Former president Enrique Peña Nieto signed a series of presidential decrees in 2018 to create water reserves in nearly 300 river basins throughout the country. And $7.4 billion has been dedicated to mitigating the water crisis by Mexico City Mayor Claudia Sheinbaum Pardo in 2019.

An expert offers a solution

While current state and local decrees are a big step towards a necessary goal, according to Harvard-educated, Water Sensitive Urban Design (WSUD) expert and architect Loreta Castro Reguera, the most effective approach is a decentralized one and sustainable as well as accessible to communities city-wide. 

WSUD is an emerging approach to urban development aimed at minimizing the hydrological impacts of urban development on the environment. Latin America Reports spoke to Requera about her Mexico-city based team and their mission of designing the city through infrastructural public spaces that promote access for impacted communities and understanding different strategies for managing water. 

“It’s a paradox. It’s a catastrophe. Right now we have a city that is sinking and our infrastructure is literally breaking. And on the other hand we have no way for the water to filter [into the aquifer] naturally,” says Reguera. “And you can imagine how expensive it is to change the entire piping system.”

Loreta Castro Reguera. Image Courtesy of Holcim Foundation

Her projects demonstrate that public spaces can serve simultaneously as parallel water management infrastructures. Reguera and her partner Jose have coined the term “retroactive infrastructure.” This refers to non-traditional infrastructure that can solve rather than exacerbate the water issues. Some projects include water filtration systems and utilizing open spaces to catch and save rainwater in larger tanks than would fit in a building. “We want these spaces to become decentralized infrastructure,” she says. 

“For example, we completely transformed the landscape of a park in a very poor community. It was on a hillside and instead of just a slope we terraced the slope and filled the terraces with local volcanic gravel, which is highly permeable. We created filtration terraces and made it a sponge to catch rainwater and filter it into the aquifer. We removed the fences, opened the entrances, and kept all the trees.”

“It is not like we will solve the water crisis with rainwater collection but it could help a lot if we start making reservoirs all around the city,” she says. “So the question is how we can start transforming these reservoirs into open and public spaces. They can provide enough water for the entire city.”

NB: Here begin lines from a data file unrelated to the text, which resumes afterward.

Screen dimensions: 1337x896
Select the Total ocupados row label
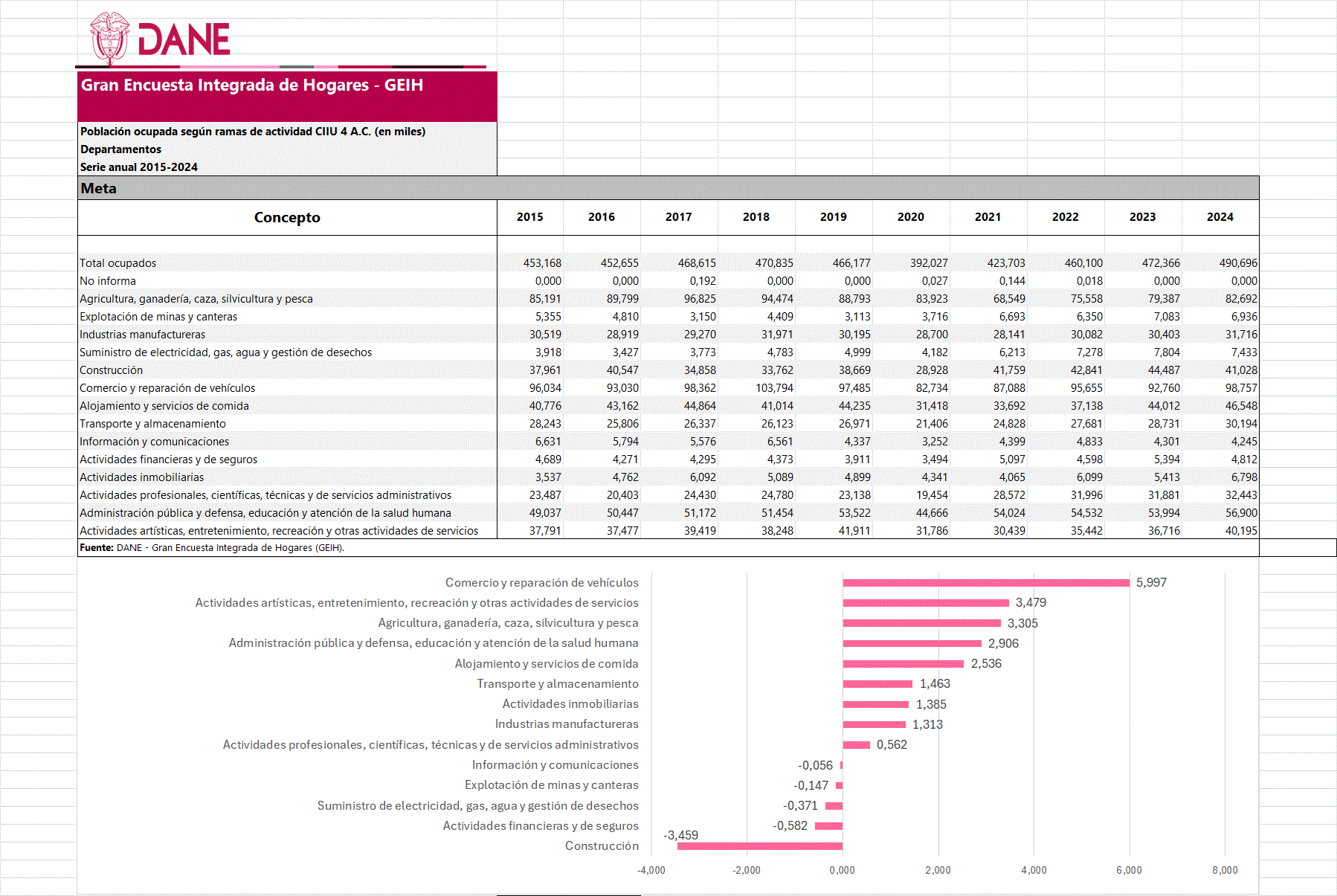pyautogui.click(x=118, y=263)
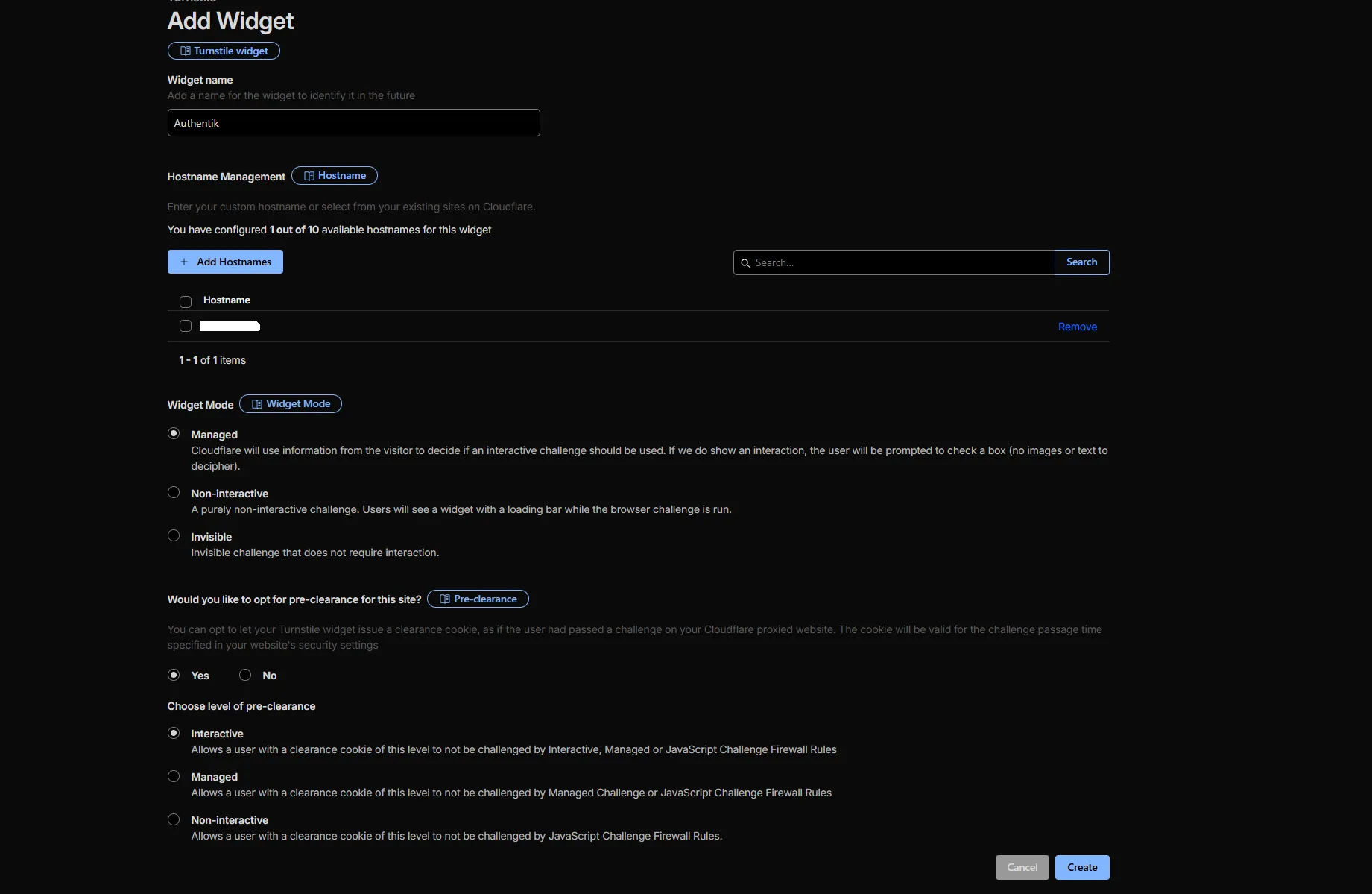The image size is (1372, 894).
Task: Open the Widget Mode documentation badge
Action: (290, 404)
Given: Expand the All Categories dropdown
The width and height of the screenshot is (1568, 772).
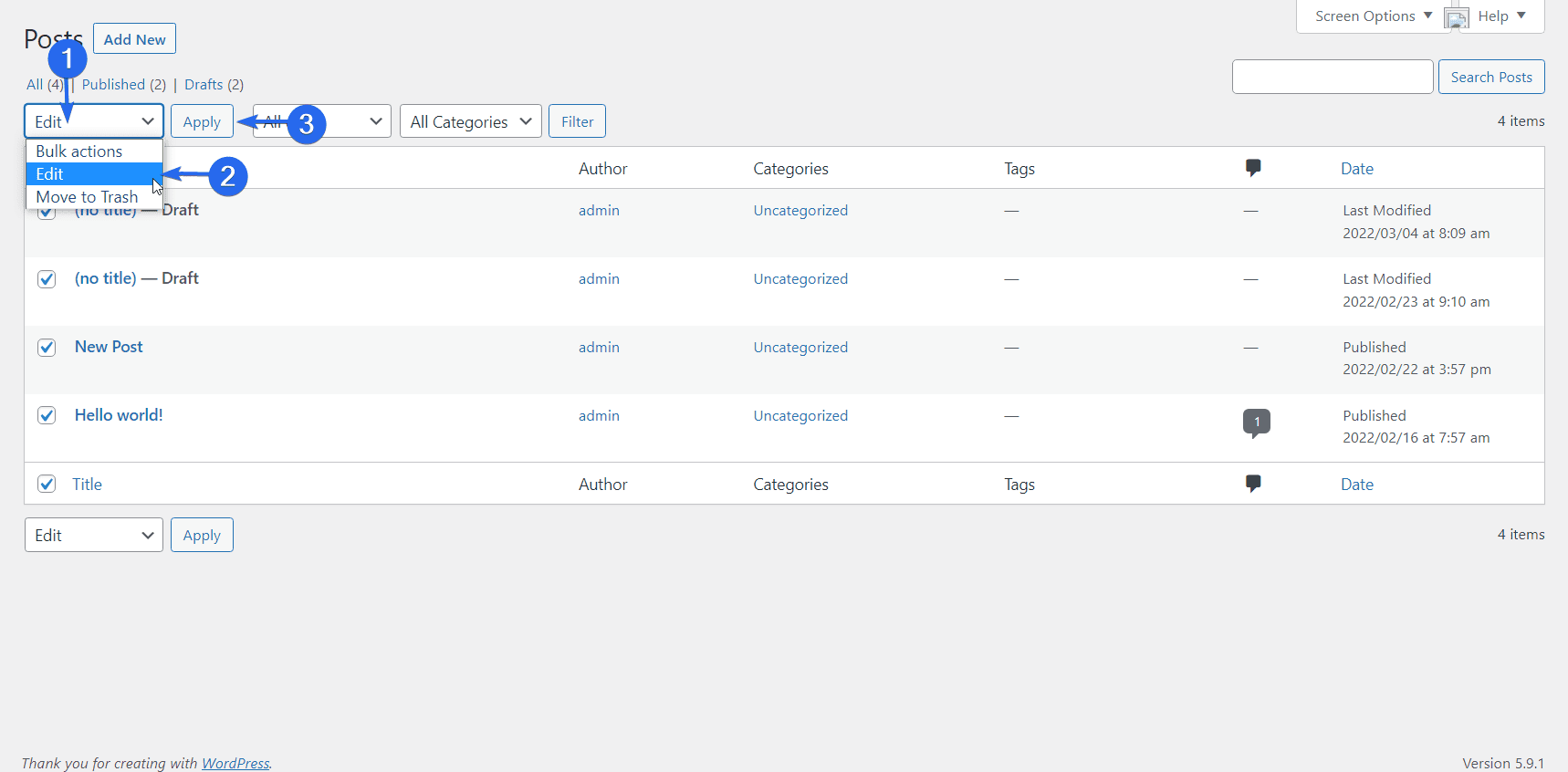Looking at the screenshot, I should [470, 121].
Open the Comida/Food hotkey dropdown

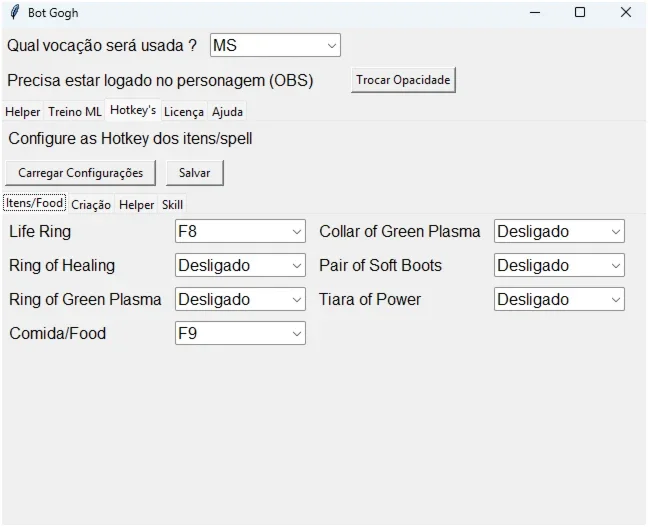coord(240,333)
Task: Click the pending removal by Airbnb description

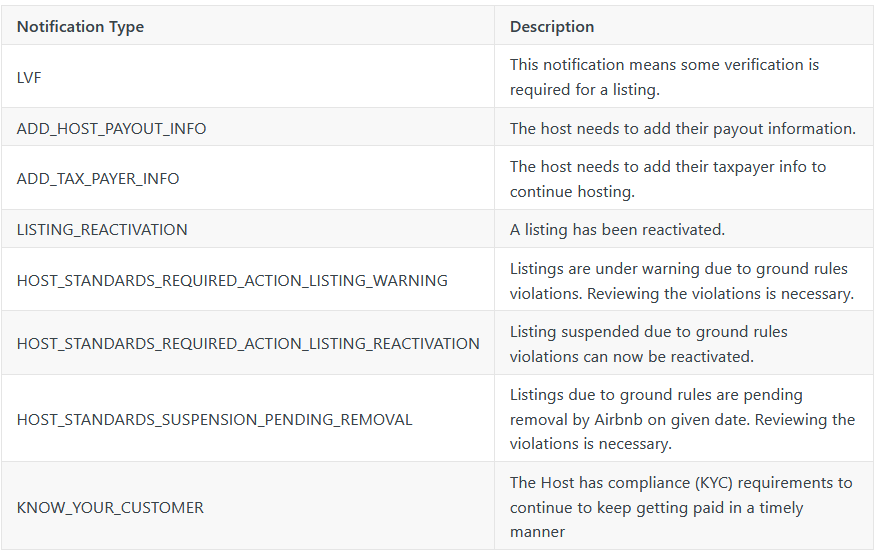Action: pyautogui.click(x=682, y=419)
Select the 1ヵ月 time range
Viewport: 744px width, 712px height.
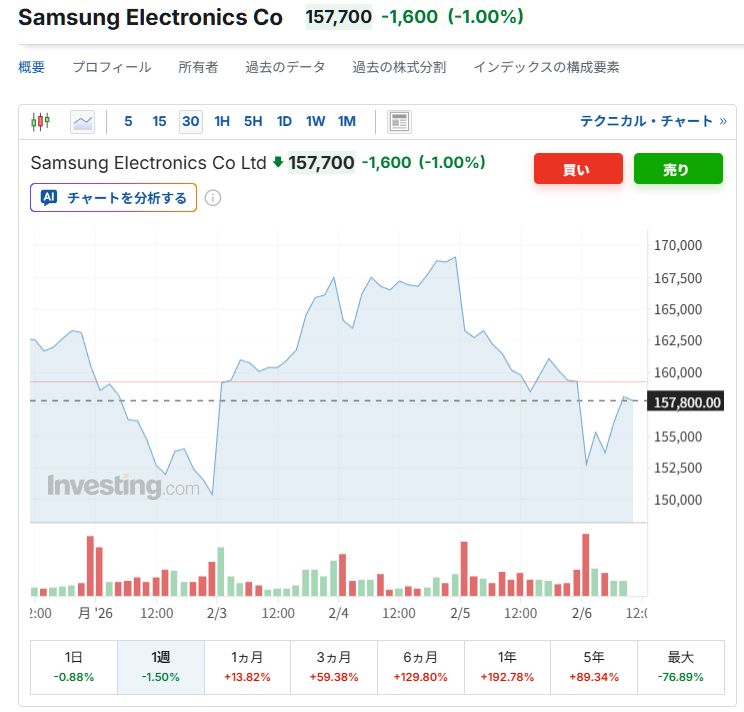(247, 667)
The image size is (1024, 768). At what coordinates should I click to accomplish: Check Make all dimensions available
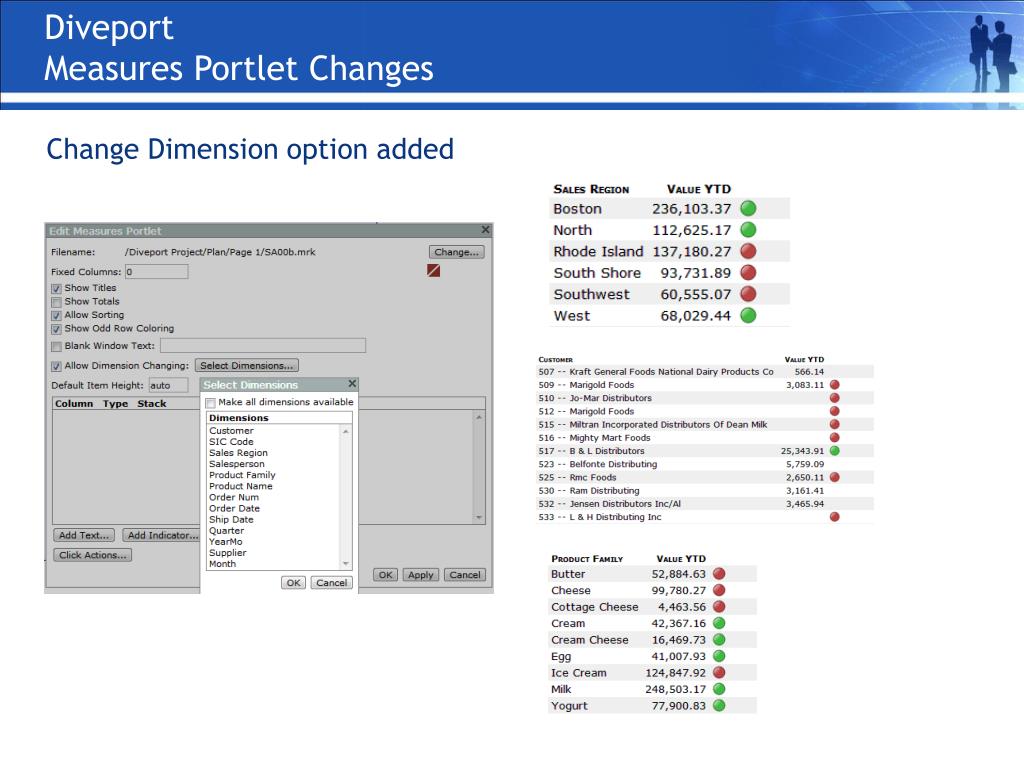211,402
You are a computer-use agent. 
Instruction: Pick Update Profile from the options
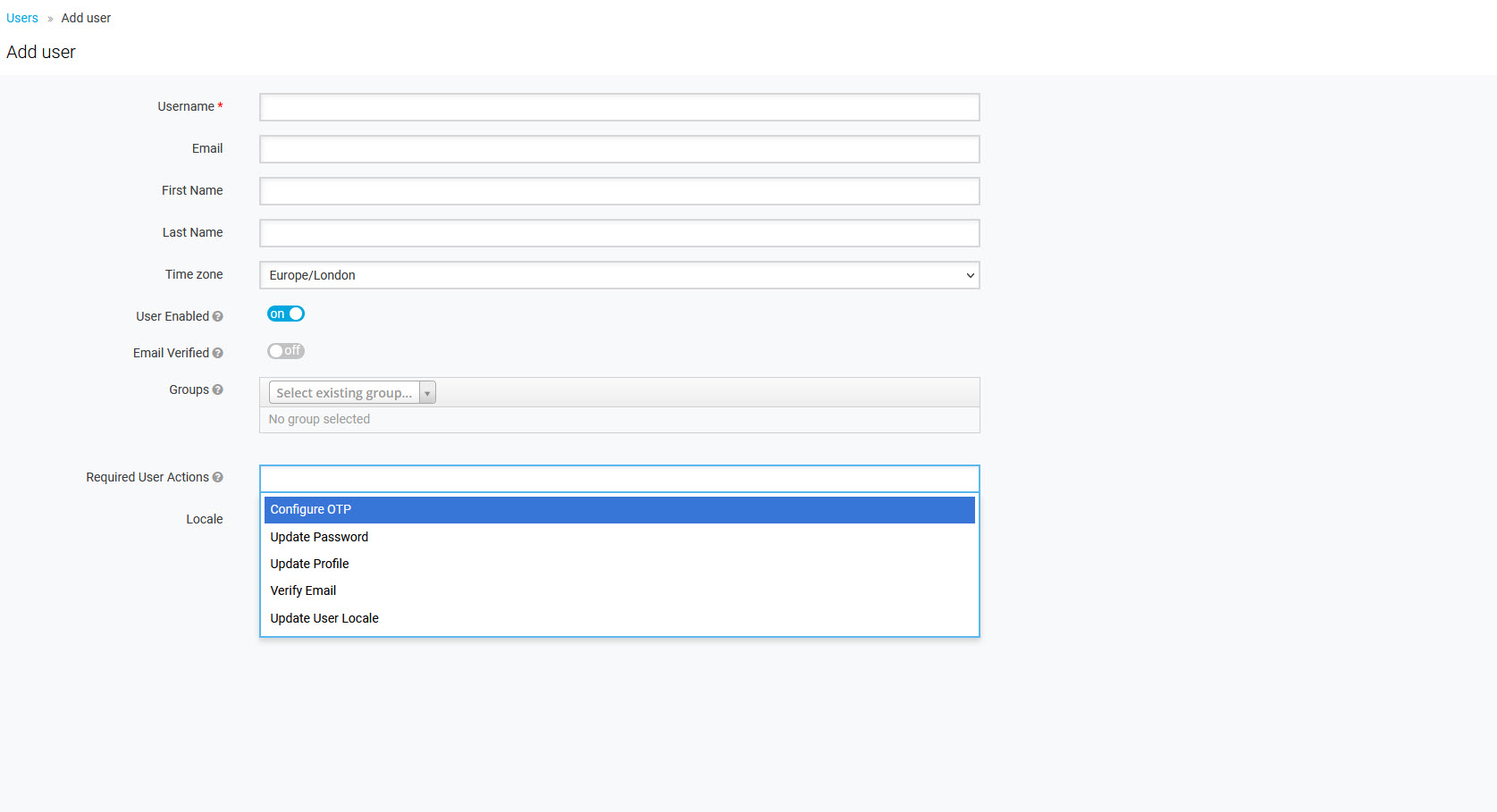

Reguera is hopeful. The city has been active in creating wetland systems to treat wastewater that will eventually become a source of water for the surrounding areas. “It is really great to see how the city is making an effort,” she says. “They are experimenting to see how much open spaces can work. It is something that only started three or four years ago so we won’t see a transformation immediately. But there is a lot of consciousness right now.”

Reguera describes the work of parallel infrastructure as “stitching together the city with open spaces.” There is no easy solution to Mexico City’s water crisis, but perhaps it lies in communal, accessible spaces above ground instead of below.